The potetial energy of a spring is 0.25 J when it is compressed 0.05m to the left of the equilibrium position. At this point it comes to its leftmost position. What is its kinetic energy when it returns to its equilibrium point?

a. zero
b. 0.25 J and the object is moving to the right.
c. -0.25 J and the object is moving to the left.
d. 0.25 J and the object is at rest.

Please help?

compressed to left, then it moves to right, KE=.25J

To solve this problem, we need to understand the relationship between potential energy and kinetic energy for a spring.

The potential energy of a spring can be calculated using the formula:

PE = 0.5kx^2

Where PE is the potential energy, k is the spring constant, and x is the displacement from the equilibrium position.

Given that the potential energy of the spring is 0.25 J when it is compressed 0.05m to the left of the equilibrium position, we can use this information to find the value of k.

0.25 J = 0.5k(0.05m)^2

k(0.0025m^2) = 0.25 J

k = 0.25 J / 0.0025m^2

k = 100 J/m

Now, let's consider what happens when the spring returns to its equilibrium point. At this point, the potential energy of the spring is zero because the spring is neither compressed nor stretched.

Since potential energy is converted into kinetic energy as the spring returns to its equilibrium position, the kinetic energy must be equal to the initial potential energy of the spring, which is 0.25 J.

Therefore, the correct answer is:

b. 0.25 J and the object is moving to the right.

To determine the kinetic energy of the object when it returns to its equilibrium point, we first need to understand the concept of energy conservation. Energy cannot be created or destroyed, so the total mechanical energy of the system remains constant.

In this case, the total mechanical energy of the system is the sum of the potential energy (PE) and the kinetic energy (KE) of the object.

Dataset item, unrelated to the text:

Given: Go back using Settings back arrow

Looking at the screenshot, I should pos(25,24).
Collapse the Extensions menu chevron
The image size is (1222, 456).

When the object is at its leftmost position, all of its potential energy is converted to kinetic energy.

Given that the potential energy of the spring is 0.25 J when it is compressed 0.05 m to the left, we can use the spring potential energy formula:

PE = (1/2) * k * x^2

Where:
PE is the potential energy (0.25 J),
k is the spring constant, and
x is the displacement from the equilibrium position (-0.05 m, since it is compressed to the left).

Plugging in the given values, we have:

0.25 J = (1/2) * k * (-0.05 m)^2

We can solve this equation to find the spring constant (k). Dividing both sides by 1/2 and (-0.05 m)^2, we get:

k = (0.25 J) / (1/2 * (-0.05 m)^2)
= 10 J/m^2

Now, at the equilibrium position, all potential energy has been converted to kinetic energy. Therefore, the kinetic energy (KE) of the object when it returns to its equilibrium point is also 0.25 J. Hence, the answer is:

b. 0.25 J and the object is moving to the right.